- Conference: Independent
- Record: 6–5
- Head coach: P. W. Underwood (3rd season);
- Home stadium: Faulkner Field

= 1971 Southern Miss Southerners football team =

American college football season

The 1971 Southern Miss Southerners football team was an American football team that represented the University of Southern Mississippi as an independent during the 1971 NCAA University Division football season. In their third year under head coach P. W. Underwood, the team compiled a 6–5 record.

########################################

Your task :: What field labels are listed at the top of the 1971 Southern Miss football text, before its title line?

Stored items from a collection
########################################

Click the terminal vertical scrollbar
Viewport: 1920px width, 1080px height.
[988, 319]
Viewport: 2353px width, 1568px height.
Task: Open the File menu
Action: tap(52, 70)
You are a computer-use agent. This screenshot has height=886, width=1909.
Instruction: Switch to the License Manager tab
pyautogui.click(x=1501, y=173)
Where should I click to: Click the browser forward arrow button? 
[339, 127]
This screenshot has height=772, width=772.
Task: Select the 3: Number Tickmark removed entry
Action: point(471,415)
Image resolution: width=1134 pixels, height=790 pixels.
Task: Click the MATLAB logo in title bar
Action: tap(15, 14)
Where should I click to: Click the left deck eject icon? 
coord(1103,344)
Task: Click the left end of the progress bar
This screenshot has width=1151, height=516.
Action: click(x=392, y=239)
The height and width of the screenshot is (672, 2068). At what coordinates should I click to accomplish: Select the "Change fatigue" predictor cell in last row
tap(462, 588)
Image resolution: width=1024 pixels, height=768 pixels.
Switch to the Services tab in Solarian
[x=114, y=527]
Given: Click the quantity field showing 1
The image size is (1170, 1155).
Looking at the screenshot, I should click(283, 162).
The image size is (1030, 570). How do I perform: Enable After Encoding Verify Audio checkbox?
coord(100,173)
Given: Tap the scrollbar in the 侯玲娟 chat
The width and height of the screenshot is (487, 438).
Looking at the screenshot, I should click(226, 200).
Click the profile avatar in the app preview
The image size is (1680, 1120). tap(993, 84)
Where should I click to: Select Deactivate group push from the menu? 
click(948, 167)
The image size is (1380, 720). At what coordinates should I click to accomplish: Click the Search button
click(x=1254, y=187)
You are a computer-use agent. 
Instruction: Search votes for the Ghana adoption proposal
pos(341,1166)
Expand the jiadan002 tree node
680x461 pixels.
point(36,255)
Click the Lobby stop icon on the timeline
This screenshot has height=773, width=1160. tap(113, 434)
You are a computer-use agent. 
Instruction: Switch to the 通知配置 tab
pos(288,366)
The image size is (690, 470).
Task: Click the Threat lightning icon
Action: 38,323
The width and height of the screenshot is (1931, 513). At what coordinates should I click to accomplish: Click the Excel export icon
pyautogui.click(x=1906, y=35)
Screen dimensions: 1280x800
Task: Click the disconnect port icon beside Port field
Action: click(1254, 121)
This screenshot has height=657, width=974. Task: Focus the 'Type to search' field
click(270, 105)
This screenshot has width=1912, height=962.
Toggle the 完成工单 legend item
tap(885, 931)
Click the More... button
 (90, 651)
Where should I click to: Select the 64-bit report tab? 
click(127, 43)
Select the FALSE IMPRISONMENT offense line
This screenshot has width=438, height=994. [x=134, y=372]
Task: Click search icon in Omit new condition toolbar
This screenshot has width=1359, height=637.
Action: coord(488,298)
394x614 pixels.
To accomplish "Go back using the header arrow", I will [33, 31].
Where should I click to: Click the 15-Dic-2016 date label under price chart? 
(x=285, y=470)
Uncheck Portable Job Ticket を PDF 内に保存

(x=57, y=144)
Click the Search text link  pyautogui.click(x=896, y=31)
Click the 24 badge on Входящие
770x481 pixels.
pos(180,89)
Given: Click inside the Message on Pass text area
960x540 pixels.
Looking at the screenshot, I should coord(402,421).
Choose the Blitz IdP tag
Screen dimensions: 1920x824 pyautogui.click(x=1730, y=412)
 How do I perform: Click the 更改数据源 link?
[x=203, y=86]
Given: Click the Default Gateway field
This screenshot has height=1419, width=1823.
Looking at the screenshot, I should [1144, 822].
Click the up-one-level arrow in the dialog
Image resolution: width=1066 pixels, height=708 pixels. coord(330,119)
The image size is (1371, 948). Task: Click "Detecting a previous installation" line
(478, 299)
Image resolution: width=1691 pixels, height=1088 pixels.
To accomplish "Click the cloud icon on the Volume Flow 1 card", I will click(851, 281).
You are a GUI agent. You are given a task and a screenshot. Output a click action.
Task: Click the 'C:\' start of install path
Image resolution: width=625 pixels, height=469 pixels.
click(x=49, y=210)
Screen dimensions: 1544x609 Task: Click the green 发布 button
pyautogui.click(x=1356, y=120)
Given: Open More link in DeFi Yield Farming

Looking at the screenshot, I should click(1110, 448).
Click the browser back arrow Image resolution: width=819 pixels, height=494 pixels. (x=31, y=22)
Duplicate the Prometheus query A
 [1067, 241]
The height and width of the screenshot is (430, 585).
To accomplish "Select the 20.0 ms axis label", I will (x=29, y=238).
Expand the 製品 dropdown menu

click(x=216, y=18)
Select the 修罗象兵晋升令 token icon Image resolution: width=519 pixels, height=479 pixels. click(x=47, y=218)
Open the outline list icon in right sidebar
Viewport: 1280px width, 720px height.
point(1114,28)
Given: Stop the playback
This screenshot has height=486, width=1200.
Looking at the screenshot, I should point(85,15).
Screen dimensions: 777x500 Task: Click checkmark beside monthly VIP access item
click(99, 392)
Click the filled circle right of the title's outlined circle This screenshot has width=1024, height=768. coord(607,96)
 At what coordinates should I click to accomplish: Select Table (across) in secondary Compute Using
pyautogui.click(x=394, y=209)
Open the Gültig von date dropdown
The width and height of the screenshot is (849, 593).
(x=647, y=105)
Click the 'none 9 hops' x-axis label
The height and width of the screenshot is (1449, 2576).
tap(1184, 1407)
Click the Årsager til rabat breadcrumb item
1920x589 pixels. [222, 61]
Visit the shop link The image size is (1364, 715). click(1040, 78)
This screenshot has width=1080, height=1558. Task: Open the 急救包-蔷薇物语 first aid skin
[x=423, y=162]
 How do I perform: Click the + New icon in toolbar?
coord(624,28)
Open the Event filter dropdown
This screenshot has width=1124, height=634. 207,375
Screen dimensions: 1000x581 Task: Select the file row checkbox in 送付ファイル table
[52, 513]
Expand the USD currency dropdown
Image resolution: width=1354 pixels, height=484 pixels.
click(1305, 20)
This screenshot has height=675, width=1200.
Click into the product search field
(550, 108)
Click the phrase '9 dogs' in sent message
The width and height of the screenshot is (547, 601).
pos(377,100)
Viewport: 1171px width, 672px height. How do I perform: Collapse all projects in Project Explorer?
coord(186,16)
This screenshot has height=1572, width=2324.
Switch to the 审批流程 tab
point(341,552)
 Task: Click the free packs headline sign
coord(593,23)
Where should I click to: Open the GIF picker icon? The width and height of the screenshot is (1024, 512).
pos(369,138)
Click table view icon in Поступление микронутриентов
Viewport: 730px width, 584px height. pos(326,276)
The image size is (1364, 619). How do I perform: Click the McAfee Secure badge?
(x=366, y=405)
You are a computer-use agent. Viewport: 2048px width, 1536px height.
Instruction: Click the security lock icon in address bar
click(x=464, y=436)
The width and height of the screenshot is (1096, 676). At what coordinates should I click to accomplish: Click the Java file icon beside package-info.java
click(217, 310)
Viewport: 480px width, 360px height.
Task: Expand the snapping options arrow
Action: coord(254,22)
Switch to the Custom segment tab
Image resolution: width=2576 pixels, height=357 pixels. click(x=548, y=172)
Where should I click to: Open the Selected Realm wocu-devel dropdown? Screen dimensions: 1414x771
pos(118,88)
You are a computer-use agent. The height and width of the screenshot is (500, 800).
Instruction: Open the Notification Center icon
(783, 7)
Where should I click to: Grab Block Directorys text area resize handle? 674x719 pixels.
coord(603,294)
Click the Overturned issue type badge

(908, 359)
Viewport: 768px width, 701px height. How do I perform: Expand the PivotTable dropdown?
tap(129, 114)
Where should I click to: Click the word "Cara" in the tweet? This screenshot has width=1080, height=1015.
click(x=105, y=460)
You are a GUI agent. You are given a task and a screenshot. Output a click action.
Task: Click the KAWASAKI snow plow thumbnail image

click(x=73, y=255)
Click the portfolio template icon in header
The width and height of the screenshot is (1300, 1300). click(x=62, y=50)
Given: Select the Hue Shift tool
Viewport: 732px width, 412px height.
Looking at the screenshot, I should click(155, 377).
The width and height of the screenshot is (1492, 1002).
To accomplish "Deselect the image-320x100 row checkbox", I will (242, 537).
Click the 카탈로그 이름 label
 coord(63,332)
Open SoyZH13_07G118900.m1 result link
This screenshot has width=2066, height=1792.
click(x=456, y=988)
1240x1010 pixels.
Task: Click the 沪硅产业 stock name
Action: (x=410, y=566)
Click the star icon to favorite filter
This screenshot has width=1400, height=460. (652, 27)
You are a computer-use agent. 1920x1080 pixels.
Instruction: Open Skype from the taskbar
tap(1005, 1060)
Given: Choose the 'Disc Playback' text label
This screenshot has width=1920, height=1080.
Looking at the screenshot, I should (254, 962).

########################################

Completed task :: Conference, Record, Head coach, Home stadium